Re: Splunk App for VMware: Our Production vCenter ...

iatwal · ‎11-07-2016

I have built out the OVA DCN and bumped up the cores to 8 and doubled the RAM...understandably, we are still getting this error:

2016-11-07 16:03:05,757 ERROR [ta_vmware_collection_worker://gamma:17063] [getJob] job=job_4be4c1baa54611e69173005056ac7e38 of task=hostvmperf has expired and will not be run

I have 2 questions:

Can I point 2 or more DCNs to one vCenter?

Can I build my own DCN on a physical machine to ensure I get all my data?

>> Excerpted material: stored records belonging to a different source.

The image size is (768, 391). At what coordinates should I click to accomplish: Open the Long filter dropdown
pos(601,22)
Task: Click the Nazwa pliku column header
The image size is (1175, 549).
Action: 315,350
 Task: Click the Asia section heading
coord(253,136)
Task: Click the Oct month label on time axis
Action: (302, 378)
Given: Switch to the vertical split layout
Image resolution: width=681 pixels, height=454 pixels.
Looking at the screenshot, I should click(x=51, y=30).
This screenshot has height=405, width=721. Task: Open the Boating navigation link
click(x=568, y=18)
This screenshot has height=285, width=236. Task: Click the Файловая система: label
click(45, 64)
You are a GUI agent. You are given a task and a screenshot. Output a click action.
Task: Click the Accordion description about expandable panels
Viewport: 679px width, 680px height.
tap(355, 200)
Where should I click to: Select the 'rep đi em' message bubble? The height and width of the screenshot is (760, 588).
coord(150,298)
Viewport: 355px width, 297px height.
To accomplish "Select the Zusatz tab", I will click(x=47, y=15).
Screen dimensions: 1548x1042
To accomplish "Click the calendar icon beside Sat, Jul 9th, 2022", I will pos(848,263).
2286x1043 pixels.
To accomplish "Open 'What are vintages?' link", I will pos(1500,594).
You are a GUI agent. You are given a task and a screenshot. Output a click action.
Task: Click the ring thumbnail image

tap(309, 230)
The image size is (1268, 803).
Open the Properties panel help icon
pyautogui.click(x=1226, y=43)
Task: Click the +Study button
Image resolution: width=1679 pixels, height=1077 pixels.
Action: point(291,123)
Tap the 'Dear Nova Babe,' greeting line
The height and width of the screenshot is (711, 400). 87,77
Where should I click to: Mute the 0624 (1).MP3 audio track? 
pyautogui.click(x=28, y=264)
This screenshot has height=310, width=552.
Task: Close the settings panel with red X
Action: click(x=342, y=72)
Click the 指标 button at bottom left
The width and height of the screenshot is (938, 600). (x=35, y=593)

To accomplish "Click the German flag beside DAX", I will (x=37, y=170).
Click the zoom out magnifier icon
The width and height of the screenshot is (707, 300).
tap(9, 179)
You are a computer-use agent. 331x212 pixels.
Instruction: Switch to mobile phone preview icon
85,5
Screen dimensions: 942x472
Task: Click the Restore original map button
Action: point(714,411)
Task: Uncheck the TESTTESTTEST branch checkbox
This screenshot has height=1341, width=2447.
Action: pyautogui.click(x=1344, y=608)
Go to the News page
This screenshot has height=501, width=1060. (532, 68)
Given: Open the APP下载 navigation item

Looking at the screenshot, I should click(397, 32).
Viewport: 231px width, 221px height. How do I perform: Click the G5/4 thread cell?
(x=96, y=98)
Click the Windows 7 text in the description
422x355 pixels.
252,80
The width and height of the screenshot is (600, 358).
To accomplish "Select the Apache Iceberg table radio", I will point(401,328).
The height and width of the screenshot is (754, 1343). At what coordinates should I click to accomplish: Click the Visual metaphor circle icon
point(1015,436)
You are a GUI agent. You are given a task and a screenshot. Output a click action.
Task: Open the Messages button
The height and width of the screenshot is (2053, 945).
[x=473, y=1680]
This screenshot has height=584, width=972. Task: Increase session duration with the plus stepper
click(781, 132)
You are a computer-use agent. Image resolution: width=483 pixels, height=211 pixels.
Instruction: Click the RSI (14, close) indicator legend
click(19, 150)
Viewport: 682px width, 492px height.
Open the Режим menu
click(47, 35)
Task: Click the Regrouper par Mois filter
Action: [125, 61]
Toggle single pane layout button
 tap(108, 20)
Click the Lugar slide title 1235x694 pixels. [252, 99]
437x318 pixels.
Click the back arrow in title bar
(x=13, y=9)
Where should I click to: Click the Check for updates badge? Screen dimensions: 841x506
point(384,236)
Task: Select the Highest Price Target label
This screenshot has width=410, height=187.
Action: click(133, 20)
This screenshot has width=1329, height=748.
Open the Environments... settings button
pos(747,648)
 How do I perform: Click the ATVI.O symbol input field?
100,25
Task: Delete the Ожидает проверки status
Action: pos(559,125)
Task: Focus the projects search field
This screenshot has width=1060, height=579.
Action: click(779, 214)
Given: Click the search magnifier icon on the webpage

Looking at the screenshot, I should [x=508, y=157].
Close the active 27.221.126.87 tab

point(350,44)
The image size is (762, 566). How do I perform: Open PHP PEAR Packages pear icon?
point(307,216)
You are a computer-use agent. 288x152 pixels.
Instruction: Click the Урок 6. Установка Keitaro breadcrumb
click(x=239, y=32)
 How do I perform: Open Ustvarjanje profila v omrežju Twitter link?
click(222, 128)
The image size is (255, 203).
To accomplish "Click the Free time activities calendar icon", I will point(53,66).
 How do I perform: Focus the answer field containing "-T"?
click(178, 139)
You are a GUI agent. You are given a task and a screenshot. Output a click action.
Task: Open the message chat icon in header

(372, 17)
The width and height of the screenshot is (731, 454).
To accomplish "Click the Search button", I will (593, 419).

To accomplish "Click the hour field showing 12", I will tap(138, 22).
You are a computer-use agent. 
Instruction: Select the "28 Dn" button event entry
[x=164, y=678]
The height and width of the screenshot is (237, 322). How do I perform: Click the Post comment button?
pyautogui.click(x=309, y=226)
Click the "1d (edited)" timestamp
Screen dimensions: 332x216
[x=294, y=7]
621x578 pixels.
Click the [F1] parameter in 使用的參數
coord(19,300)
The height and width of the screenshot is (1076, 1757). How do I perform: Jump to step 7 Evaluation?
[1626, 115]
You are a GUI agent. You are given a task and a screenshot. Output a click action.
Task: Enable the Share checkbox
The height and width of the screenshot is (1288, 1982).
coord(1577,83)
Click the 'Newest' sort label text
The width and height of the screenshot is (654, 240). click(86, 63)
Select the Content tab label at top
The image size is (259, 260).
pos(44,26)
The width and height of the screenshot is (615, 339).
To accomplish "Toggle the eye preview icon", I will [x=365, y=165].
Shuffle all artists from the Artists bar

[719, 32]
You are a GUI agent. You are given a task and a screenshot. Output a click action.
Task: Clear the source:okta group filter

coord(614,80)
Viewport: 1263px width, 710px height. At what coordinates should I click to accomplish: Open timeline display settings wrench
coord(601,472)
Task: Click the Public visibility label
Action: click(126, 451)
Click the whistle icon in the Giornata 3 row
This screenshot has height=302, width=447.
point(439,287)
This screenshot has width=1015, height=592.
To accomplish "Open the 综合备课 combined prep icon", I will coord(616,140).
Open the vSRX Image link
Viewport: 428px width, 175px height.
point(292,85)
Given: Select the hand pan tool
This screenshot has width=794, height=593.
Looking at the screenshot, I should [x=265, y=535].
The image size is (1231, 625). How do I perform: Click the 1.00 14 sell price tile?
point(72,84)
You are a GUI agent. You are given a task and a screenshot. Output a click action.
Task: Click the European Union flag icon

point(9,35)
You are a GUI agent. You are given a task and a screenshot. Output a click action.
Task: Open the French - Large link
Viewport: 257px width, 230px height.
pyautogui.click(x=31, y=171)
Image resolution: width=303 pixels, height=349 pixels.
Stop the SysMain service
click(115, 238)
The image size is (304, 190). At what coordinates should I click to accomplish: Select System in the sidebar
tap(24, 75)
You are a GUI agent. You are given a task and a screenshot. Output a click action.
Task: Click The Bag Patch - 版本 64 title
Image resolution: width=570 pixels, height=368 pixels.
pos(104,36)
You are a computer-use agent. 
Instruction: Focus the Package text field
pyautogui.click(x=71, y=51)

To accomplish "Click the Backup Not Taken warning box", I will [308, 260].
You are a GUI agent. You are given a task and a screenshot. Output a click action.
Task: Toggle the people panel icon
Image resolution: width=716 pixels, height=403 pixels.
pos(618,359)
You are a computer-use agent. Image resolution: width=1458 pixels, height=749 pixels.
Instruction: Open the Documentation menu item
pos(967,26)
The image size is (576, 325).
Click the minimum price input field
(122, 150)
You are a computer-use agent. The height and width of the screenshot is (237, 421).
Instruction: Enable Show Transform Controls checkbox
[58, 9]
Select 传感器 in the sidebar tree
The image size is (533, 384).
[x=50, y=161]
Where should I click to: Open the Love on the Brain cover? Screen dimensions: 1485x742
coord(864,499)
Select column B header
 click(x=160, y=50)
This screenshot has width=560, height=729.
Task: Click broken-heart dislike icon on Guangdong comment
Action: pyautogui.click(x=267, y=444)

I'm looking for some suggestions please.

iatwal · ‎04-18-2017

I ended up doubling mine to get all the data to work in. Also go into your dashboards under Search and Reporting...you'll have a Hydra Framework dashboard there...it's pretty helpful.

prakash007 · ‎04-19-2017

In my case, the scheduler is running on Search Head.....

1.when i read the docs, i don't find any configs related to hostvmperf_interval and hostvmperf_expiration in \etc\apps\Splunk_TA_vmware\local., but i'm thinking to put down all the 4 changes(hostvmperf_interval,hostvmperf_expiration,hostinv_interval,hostinv_expiration) in \etc\apps\Splunk_TA_vmware\local adding a [default stanza]

2.did you also change the vCenter timeout value....??

Increase the timeout period in the vpxd file on your vCenter.
Open the vpxd.cfg file, located in C:\Documents and Settings\All Users\Application Data\VMware\VMware VirtualCenter\vpxd.cfg file (C:\ProgramData\VMware\VMware VirtualCenter\vpxd.cfg on Windows 2008) using a text editor.

iatwal · ‎04-19-2017

Yeah you have to create the local directory and then override the values
We did end up increasing the time out value here as well. Try #1 first to see what happens. Use the dashboard I mentioned above, it's a big help.

prakash007 · ‎05-09-2017

I made this changes on the Search Head where the scheduler was running, i still see this job expirations on DCnodes when i looked at HydraFramework dashboard...

2017-05-09 10:59:51,007 ERROR [ta_vmware_collection_worker://eta:26954] [getJob] job=job_2016307834e011e7be7aecf4bbd1db64 of task=hostvmperf has expired and will not be run

Do i need to make this changes on DCns too...??

iatwal · ‎04-18-2017

Try increasing the time out value (towards the bottom of this page)

https://docs.splunk.com/Documentation/VMW/3.3.2/Installation/TroubleshoottheSplunkAppforVMware

Problem

Incomplete or no data coming from vCenters that are properly configured and connected to by a DCN. Data collection tasks are failing and/or connections between DCN and vCenter are closing before all data is transferred. This could be due to one of two issues.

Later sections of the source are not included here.